Within this research timeframe, we recognizes these datasets that are available for immediate access: 

• The National Survey of Children’s Health (NSCH): The NSCH is a nationally representative survey that collects information on the health and well-being of children and their families in the USA12, including data on maternal mental health as seen in their “variable list”13. Users can browse the data via the tools on the website, request NSCH Datasets at14, or download readily available datasets from their website15.

There are search engines dedicated for dataset search, where smaller datasets can be found.

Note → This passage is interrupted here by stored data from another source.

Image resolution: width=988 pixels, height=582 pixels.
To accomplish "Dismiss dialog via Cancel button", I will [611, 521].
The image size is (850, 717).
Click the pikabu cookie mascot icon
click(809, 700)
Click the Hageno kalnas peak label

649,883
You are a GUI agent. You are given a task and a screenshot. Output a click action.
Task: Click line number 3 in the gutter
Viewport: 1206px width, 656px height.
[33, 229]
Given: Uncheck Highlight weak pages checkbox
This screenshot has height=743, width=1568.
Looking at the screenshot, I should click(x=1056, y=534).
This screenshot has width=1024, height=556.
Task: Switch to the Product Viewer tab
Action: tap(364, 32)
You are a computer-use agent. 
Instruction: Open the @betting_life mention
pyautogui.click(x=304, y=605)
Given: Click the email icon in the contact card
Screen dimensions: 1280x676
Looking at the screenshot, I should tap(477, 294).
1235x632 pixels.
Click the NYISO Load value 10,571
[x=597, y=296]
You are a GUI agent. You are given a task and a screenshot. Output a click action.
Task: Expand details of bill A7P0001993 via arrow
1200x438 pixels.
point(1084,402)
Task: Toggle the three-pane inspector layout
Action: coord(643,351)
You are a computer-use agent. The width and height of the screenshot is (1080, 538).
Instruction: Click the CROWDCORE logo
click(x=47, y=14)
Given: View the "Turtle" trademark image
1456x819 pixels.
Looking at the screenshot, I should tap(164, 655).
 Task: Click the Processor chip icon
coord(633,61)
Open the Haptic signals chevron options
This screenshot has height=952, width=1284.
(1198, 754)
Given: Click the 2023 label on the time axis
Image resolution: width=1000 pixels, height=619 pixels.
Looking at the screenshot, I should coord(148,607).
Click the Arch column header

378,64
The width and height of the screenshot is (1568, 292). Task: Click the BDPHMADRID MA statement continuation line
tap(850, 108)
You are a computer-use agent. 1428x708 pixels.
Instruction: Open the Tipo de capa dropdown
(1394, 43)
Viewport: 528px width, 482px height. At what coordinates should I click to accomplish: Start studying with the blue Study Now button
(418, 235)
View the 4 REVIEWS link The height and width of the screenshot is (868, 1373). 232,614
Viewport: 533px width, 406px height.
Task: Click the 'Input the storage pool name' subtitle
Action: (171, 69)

The most relevant search engines are “google dataset search”16, “Kaggle”17, and “data.gov”18. 

• Note the dataset called “Prevalence and risk factors of postpartum depression within one year after birth in urban slums of Dhaka, Bangladesh”19, which is available in the .dta format (open with Stata software).
• There is also “The depression dataset”20, which is not specific to PPD but might be useful. It contains motor activity of patients as recorded by a sensor on a wearable watch. Note that an account on the Kaggle website is required for access.

Please note that due to the limited time that was allocated to each group in the hackathon, in-depth characterization of each dataset and its content was not included in this report.